Tout commence par une perte : celle de Golaud dans la forêt, celle de la couronne de Mélisande au fond de l’eau et qui, elle-même égarée, s’est réfugiée près d’une fontaine. A partir de cet instant, un trio amoureux se forme pour mieux se déchirer. Placé sous le sceau de la jalousie, il s’achemine lentement vers le malheur qui n’aura de fin que dans une issue fatale. Bien sûr, la pièce de Maeterlinck regorge aussi de petits moments où l’on s’émerveille autant que les personnages à la vue de la mer, à la vue de l’eau dans une fontaine dans laquelle on aimerait, comme Mélisande, plonger ses mains ; des étoiles qui planent au-dessus de l’amour de Pelléas et Mélisande ou des plaines, encore, où galopent les moutons… Mais ces bonheurs sont d’une fragilité telle qu’il est difficile pour les uns et les autres de s’y donner à corps perdu.

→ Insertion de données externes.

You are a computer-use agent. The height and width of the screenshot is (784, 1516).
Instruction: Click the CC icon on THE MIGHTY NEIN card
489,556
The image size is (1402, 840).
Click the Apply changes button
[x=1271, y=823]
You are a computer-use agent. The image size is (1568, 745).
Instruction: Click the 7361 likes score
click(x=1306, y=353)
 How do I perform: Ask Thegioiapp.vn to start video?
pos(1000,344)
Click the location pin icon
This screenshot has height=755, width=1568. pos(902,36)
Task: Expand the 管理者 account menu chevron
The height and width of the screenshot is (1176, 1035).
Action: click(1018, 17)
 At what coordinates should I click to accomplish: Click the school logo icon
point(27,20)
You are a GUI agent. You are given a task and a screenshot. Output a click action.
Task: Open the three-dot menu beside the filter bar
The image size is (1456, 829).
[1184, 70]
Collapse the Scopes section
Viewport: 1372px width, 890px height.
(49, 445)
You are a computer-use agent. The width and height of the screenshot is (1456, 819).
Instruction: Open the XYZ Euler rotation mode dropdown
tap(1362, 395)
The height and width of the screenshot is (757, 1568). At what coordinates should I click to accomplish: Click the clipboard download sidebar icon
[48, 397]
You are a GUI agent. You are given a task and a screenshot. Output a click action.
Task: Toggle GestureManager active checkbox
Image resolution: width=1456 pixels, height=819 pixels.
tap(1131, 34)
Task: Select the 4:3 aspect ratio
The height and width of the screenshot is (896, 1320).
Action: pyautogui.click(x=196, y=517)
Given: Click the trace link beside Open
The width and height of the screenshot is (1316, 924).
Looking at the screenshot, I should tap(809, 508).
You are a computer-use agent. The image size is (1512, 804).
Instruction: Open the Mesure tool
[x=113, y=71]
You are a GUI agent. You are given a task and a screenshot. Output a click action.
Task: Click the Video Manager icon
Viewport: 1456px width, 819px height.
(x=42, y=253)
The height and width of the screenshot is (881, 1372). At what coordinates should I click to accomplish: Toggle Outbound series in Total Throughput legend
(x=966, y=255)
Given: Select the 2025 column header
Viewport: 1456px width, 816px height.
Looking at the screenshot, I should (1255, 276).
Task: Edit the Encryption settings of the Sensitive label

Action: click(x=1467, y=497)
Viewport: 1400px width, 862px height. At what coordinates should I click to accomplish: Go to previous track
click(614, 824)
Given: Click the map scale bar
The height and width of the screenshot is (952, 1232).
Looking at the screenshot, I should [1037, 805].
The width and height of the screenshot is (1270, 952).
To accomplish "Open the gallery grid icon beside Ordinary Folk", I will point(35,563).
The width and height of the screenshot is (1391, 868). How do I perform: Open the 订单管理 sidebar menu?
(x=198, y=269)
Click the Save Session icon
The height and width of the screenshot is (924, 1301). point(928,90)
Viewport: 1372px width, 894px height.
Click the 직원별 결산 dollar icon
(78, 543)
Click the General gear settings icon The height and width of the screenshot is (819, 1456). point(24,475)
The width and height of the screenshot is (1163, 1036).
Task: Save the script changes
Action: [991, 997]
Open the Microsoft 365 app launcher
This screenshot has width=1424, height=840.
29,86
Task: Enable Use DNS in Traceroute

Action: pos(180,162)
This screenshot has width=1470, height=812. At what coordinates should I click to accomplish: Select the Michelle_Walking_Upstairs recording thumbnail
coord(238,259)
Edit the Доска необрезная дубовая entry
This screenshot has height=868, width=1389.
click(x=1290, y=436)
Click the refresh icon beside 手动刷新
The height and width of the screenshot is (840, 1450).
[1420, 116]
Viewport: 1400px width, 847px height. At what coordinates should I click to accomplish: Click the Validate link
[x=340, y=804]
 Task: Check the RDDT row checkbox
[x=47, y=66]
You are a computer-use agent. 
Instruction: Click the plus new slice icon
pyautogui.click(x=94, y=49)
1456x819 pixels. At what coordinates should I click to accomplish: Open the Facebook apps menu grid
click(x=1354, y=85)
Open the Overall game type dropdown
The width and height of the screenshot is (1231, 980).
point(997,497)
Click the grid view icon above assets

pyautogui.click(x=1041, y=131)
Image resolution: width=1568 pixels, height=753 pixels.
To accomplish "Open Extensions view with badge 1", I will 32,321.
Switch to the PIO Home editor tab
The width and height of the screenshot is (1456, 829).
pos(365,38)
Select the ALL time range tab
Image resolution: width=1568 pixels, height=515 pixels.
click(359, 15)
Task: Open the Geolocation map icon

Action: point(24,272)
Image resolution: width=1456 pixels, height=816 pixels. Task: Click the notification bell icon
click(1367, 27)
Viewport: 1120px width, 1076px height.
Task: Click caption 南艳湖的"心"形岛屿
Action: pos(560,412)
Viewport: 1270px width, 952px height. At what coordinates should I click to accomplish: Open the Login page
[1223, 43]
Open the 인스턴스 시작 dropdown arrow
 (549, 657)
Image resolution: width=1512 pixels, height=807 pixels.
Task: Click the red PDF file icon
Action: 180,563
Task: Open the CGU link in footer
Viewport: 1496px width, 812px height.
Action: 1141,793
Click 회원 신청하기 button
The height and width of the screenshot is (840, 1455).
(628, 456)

©Philippe Bertheau/Théo Kerfridin et Pauline Masse
Aussi, c’est au sein d’un espace hautement métaphorique qu’Alain Batis représente cette polarité par une fusion des contraires : les rayons de lumières foudroient l’obscurité, la mer enlace la terre, les étoiles tombent sur les visages, et la chaleur ne se conçoit qu’en endurant froidure, la musique se mêlant aux silences. Les silences mais l’innocence, surtout, sont redoublés dans la mise en scène par des contacts inexistants entre les acteurs quand bien même Pelléas (interprété par Théo Kerfridin) dit s’emparer de la chevelure de Mélisande (jouée par Pauline Masse) ou que ceux-ci, à l’acte IV scène 4, devraient s’embrasser. Cette distance entre ce qui, d’une part, est écrit par Maeterlinck ou dit par les acteurs et ce qui, d’autre part, est fait par Alain Batis semble résister au premier abord, car la parole ne s’accompagne pas de l’acte supposé y répondre. Mais que deviendrait la pureté de Mélisande sans cette figuration ? Elle volerait en éclat.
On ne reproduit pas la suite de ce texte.